- The photo shows the initial landing spot of the rover and the path it has taken over its five year mission so far
- The pictures showed snapshots of the planet’s dusty surface, the martian horizon, and sandy sloping hills
NASA’s Curiosity Rover has been exploring Mars’s surface for the past six years.
The nuclear-powered mobile science laboratory has been slowly roving across the surface of Mars since 2012; searching for evidence of the conditions that once made the planet capable of sustaining life.
And earlier this week, while on a brief break from mountain climbing, Curiosity sent home a giant batch of photos showing what the rover has been up to over the last three months.

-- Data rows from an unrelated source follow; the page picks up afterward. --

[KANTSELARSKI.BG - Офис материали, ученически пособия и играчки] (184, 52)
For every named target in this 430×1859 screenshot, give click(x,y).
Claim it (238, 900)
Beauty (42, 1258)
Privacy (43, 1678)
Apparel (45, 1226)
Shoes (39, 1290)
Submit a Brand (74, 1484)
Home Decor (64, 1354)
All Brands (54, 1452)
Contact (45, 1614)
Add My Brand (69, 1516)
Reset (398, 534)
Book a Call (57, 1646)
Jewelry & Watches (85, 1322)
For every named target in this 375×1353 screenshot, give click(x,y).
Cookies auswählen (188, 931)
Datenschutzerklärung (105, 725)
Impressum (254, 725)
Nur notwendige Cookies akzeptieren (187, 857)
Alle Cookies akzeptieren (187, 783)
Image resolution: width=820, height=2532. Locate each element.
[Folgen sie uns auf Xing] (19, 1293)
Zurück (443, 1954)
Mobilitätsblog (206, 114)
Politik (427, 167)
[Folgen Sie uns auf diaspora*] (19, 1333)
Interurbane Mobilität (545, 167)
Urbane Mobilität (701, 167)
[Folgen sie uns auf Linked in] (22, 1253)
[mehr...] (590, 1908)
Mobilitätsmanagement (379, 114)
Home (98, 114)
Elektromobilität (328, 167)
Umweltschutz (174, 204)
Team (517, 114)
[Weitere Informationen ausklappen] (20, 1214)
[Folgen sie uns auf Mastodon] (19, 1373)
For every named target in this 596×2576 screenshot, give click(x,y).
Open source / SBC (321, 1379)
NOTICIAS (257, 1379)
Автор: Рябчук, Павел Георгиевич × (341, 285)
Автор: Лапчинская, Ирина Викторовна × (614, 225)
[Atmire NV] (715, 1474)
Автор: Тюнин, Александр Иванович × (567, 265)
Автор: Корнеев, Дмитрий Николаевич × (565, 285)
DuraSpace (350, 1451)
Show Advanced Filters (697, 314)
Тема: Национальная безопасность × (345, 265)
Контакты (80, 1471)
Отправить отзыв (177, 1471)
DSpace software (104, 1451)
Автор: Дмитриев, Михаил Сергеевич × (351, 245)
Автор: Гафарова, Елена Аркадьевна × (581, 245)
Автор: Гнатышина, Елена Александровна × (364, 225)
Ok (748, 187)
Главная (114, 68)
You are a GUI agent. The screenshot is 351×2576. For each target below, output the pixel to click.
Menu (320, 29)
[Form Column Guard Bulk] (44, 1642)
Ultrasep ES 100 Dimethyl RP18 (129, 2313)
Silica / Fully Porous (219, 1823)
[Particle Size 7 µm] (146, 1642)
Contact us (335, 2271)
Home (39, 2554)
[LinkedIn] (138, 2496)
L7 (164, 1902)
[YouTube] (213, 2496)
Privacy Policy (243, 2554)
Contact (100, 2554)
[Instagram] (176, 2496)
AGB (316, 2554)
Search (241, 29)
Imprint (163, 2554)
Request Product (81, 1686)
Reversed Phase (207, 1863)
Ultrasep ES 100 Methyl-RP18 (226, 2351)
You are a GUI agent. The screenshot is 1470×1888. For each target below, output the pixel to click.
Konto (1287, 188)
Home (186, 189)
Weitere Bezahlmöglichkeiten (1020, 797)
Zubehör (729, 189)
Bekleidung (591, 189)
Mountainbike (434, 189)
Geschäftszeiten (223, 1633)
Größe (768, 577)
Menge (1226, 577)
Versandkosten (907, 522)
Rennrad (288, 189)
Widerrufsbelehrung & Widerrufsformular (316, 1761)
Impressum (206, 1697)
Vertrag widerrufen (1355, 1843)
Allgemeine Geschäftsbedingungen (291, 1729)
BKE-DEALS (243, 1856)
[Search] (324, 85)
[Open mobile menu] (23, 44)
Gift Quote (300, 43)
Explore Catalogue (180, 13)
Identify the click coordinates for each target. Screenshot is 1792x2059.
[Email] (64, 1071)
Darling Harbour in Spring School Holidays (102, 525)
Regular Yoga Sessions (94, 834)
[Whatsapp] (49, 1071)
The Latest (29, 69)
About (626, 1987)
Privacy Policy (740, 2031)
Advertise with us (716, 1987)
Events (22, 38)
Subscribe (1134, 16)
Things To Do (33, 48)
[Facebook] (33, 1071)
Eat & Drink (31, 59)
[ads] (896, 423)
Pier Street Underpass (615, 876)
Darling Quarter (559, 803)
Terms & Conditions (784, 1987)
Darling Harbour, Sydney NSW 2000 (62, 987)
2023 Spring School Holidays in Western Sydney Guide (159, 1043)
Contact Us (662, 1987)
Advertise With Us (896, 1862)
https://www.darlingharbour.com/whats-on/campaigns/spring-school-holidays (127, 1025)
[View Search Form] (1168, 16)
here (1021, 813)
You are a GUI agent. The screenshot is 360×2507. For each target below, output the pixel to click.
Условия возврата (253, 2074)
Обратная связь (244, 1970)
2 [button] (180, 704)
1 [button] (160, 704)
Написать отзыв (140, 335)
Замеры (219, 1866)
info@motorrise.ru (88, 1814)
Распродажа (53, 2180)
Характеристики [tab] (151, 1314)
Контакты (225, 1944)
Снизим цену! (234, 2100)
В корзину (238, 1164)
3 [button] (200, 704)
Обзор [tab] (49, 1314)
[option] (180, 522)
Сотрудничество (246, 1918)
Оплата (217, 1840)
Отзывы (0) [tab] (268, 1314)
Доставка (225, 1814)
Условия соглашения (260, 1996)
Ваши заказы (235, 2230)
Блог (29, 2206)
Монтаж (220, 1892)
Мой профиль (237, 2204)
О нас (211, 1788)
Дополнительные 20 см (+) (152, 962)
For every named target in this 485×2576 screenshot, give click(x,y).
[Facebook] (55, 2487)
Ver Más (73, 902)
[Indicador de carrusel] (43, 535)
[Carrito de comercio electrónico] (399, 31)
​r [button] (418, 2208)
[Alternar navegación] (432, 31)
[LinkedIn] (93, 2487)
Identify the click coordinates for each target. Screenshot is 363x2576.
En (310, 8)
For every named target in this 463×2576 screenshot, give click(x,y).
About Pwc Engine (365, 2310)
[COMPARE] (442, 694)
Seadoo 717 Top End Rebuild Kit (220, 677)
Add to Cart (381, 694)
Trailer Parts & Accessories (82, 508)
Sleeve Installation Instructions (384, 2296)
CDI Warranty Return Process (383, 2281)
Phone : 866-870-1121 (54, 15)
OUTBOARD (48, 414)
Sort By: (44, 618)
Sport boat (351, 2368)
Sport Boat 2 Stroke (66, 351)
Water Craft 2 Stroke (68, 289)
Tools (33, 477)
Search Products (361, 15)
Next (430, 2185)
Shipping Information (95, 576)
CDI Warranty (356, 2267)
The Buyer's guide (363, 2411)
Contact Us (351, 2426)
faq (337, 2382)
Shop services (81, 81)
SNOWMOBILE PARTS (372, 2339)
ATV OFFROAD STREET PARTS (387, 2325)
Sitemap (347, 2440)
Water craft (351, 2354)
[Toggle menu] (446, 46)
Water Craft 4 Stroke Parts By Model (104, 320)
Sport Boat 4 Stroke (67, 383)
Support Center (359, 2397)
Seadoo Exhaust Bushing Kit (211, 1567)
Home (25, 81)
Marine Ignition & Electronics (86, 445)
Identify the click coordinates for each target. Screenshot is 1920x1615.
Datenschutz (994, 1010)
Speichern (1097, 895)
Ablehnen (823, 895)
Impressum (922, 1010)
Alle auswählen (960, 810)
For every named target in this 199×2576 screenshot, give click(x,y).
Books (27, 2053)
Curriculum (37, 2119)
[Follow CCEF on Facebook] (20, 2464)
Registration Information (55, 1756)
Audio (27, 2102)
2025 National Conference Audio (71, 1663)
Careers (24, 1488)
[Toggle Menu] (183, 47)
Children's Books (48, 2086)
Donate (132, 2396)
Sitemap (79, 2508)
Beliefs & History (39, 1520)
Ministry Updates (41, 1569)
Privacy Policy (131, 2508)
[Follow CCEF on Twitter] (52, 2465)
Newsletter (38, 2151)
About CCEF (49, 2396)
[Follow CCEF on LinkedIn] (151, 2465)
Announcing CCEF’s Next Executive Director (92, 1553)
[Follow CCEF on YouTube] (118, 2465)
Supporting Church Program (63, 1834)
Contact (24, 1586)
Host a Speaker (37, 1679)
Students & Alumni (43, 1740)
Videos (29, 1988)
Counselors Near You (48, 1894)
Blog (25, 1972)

The pictures showed snapshots of the planet’s dusty surface, the martian horizon, and sandy sloping hills.
I've been everywhere, man
Across the crater fair, man
Science with fanfare, man
Travel I've had my share, man
I've been everywhere!
— Curiosity Rover (@MarsCuriosity) January 30, 2018
“Even though Curiosity has been steadily climbing for five years, this is the first time we could look back and see the whole mission laid out below us,” Curiosity Project Scientist Ashwin Vasavada of NASA’s Jet Propulsion Laboratory, in Pasadena, Calif., said in a statement.
Curiosity is part of NASA’s Mars Exploration Program; an effort to explore the planet’s surface using spacecraft, landers, and rovers since 1993.